- Problem A: Quote the passage on Lake Champlain pollution below from "The second item" up to and including "sanctions and mandates.".
- Problem B: In the passage on Lake Champlain pollution below, what share of the pollution is attributed to cropland?

- Selected passage:
* * * * * * *
The second item was, of course, Wednesday’s come-to-Jesus meeting between lawmakers and the US EPA, in which we were lectured on our abuse of Lake Champlain and warned that we will have to make serious (and costly) changes to avoid federal sanctions and mandates.
This is a development you’d expect in Texas or West Virginia. But solidly green, crunchy-granola Vermont as an environmental outlaw? We ought to be ashamed.
And, frankly, the state and our advocacy groups ought to make this our number-one environmental priority. But we probably won’t, because it’ll be difficult and expensive. And it will impinge on a core Vermont tradition: small-scale agriculture. The big sources are pretty much under control.
As Environmental Commissioner David Mears noted, “Most of the pollution that’s going into the lake comes from the landscape.” More specifics from the Freeploid’s Terri Hallenbeck (Gannett paywall warning):
Cropland accounts for the single largest share at 35 percent with pastures adding another 4 percent. Development accounts for 14 percent, as do forests. Erosion of unpaved roads brings in 5.6 percent.
… As a result, efforts to reduce phosphorus will likely include requirements for road and bridge construction and regulations on farms, requiring small farms to be certified as medium and large farms are and ensure that they follow standard manure management and other practices.
The shoreland protection bill currently making its way through the Legislature will also play a part. But this isn’t going to be easy, especially when the largest problem, by far, is agriculture. The festival of circular finger-pointing has already begun, and it’ll get a whole lot worse.
And I haven’t even mentioned how we’ll raise the money to pay for all of this.
Champlain pollution, like our belching chimneys and high asthma rates, is mostly a product of our current Vermont lifestyle, not large industries or overdevelopment. Yes, parking lots and rooftops play a part. But we have relatively few of both. It’s what we’ve been doing and are doing now that’s turned Lake Champlain into a petri dish for toxic algae blooms.
In order to become the Good Stewards we like to think we are, we cannot be satisfied with trying to preserve our current status. We have to make significant changes in how we live and how we use our landscape. Some of our Vermont traditions will have to go — or will have to change substantially. Like, for instance, our addiction to low-mileage trucks and FWDs and the quantity of miles we drive: the solution to that problem is a switch to electric-powered vehicles and the widespread construction of renewable energy sources. Yes, even wind turbines.
Last August, I wrote this about our environmental movement:
The unspoken guiding principle seems to be this: If it’s old, traditional, familiar, or small, it’s good (or at least acceptable). If it’s new, shiny, different, or (gasp!) corporate, it’s bad and we need to resist it.
And there’s where our self-satisfaction becomes counterproductive. Not everything old, traditional, familiar or small is good; not everything new, shiny, different, or even corporate is bad.
I believe that more than ever. The much-protested new and shiny things, like ridgeline turbines, solar farms, biomass plants, and even that natural gas pipeline, are less of a threat to Vermont’s environment than simply continuing to do what we’ve been doing. And on our own, we have clearly lacked the political will to make meaningful changes. That’s why our water and air problems are being tackled, not by good-heated Vermonters, but by bureaucratic regulators from the federal government.
Environmentally speaking, Vermont needs to get its shit together. It needs to stop being so smug and self-satisfied. And it needs to stop reflexively defending the familiar and rejecting the new.
* * * * * * *
- Material provided:
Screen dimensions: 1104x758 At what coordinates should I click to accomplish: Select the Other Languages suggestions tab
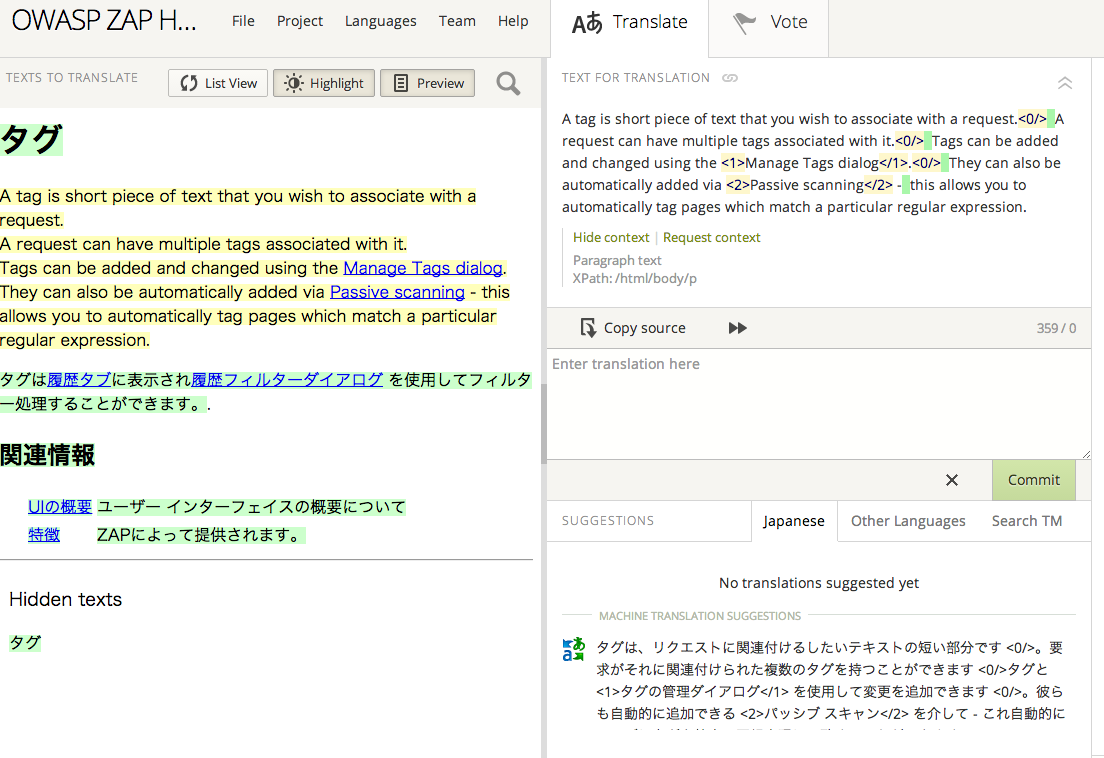click(x=908, y=521)
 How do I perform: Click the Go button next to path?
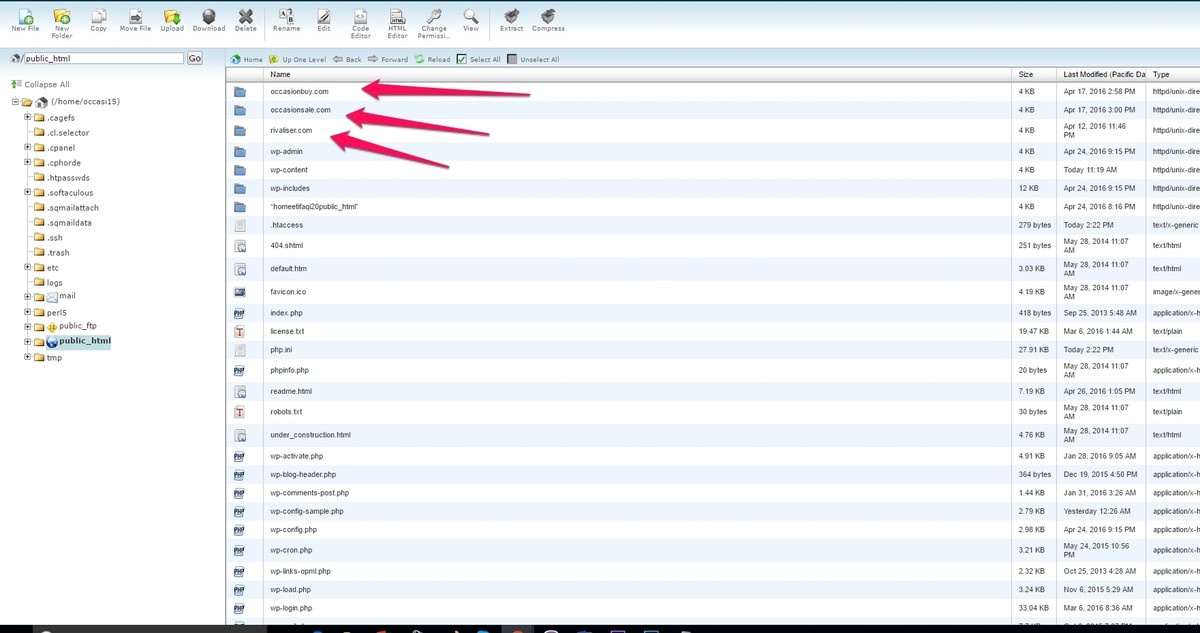click(194, 58)
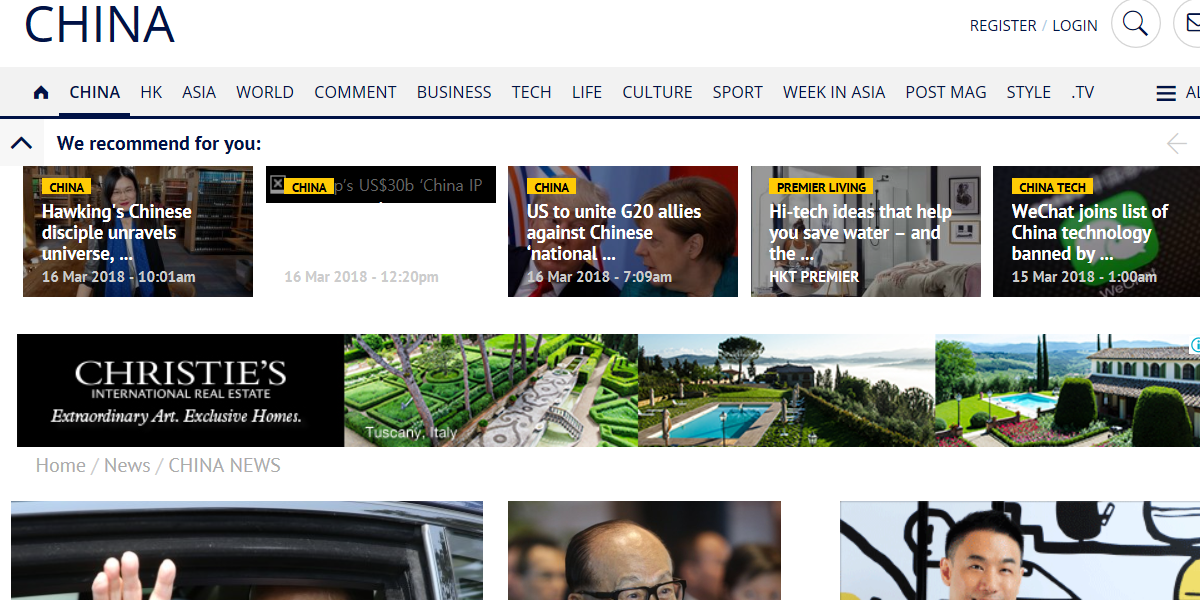
Task: Switch to the TECH section
Action: 531,92
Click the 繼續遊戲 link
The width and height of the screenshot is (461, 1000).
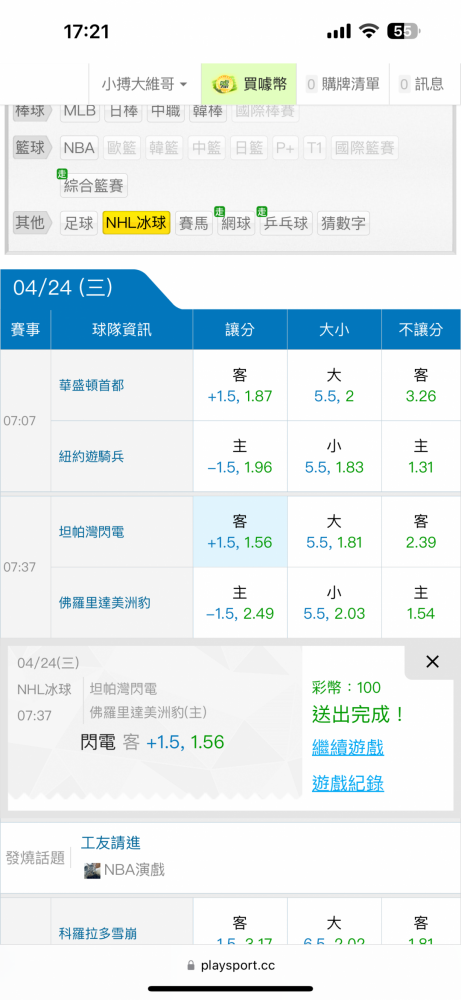pyautogui.click(x=348, y=747)
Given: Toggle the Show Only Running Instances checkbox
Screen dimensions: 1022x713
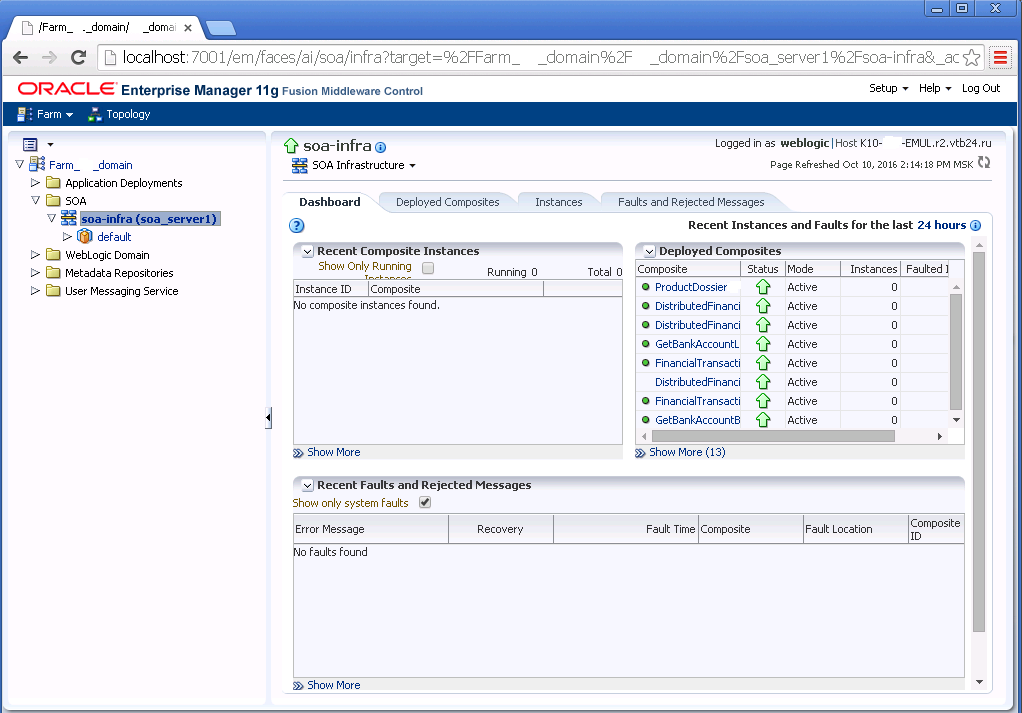Looking at the screenshot, I should click(x=427, y=268).
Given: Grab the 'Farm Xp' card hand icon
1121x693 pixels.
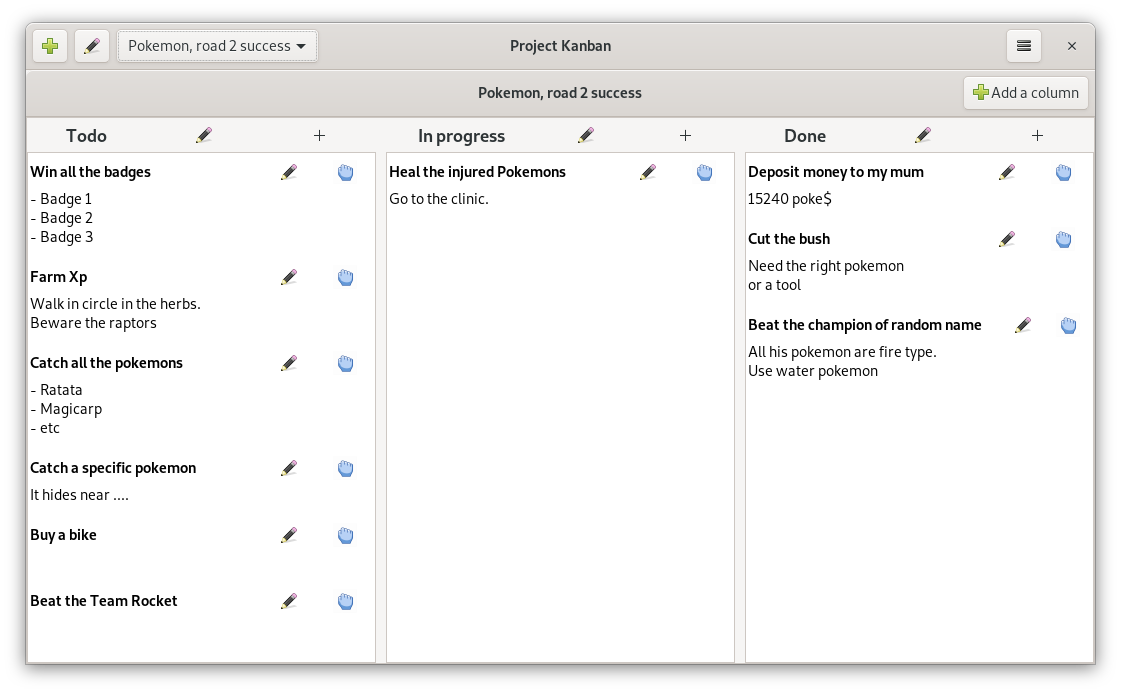Looking at the screenshot, I should (x=345, y=277).
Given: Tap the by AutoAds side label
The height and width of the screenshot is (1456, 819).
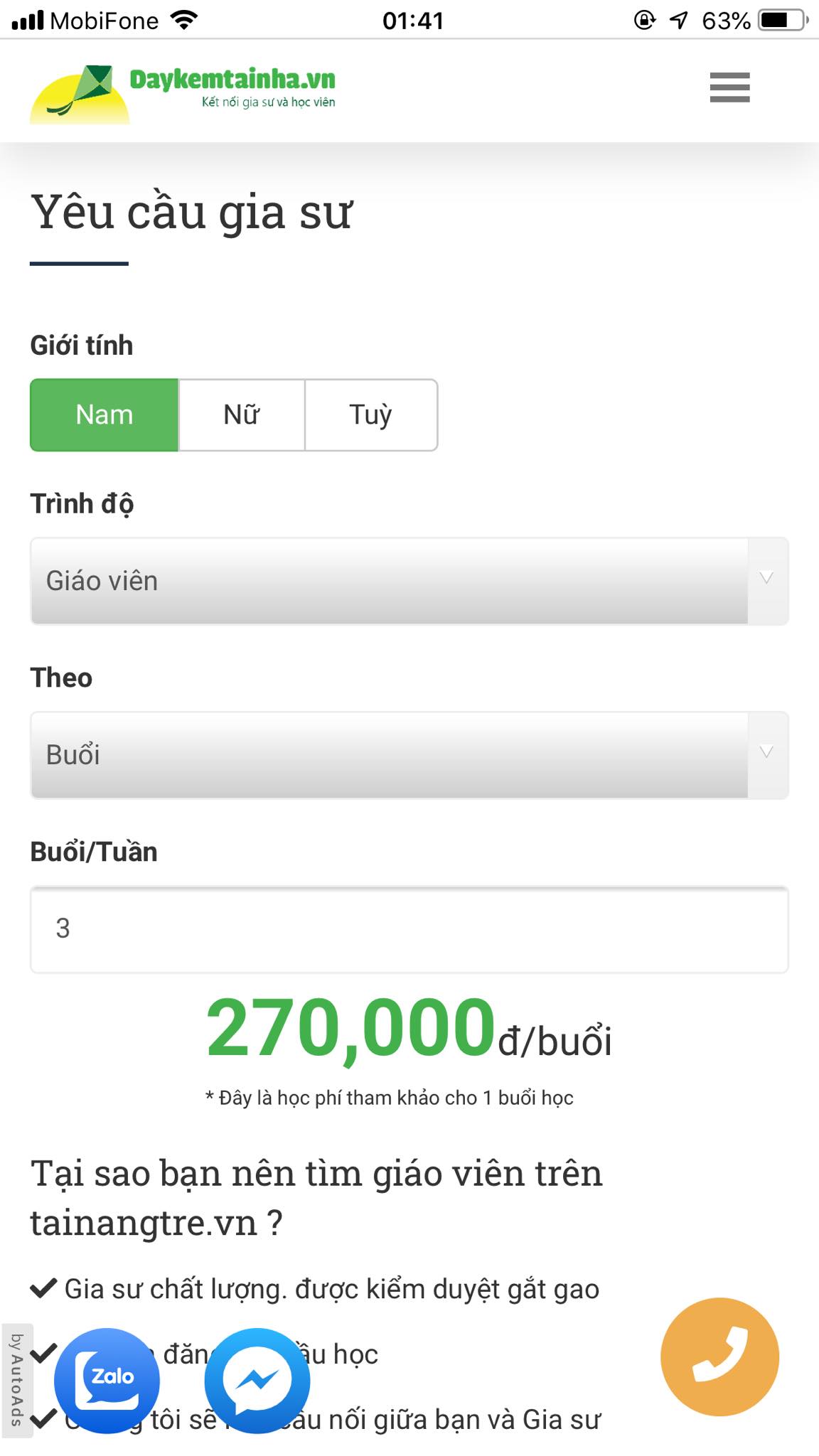Looking at the screenshot, I should pos(16,1379).
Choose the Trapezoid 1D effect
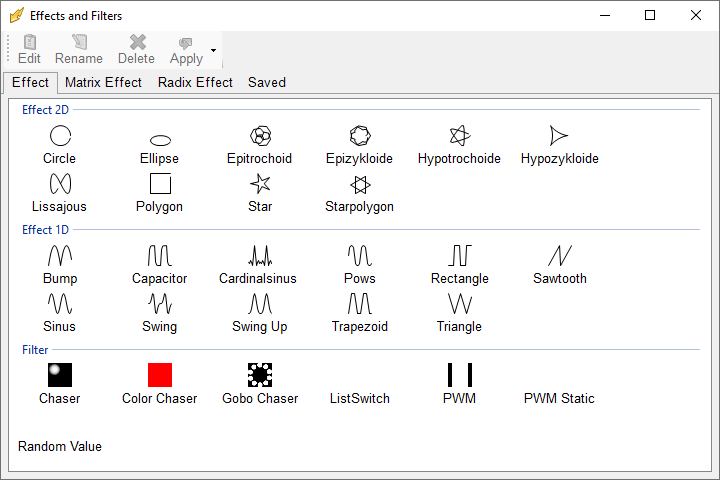 tap(360, 304)

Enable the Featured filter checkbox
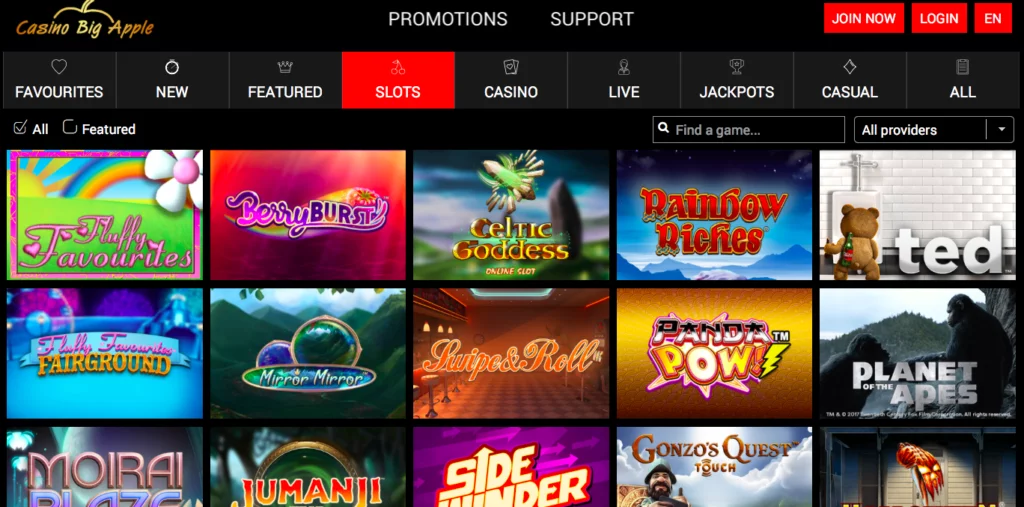(69, 127)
* * * * * * *
- Task result A:
The second item was, of course, Wednesday’s come-to-Jesus meeting between lawmakers and the US EPA, in which we were lectured on our abuse of Lake Champlain and warned that we will have to make serious (and costly) changes to avoid federal sanctions and mandates.

- Task result B: 35 percent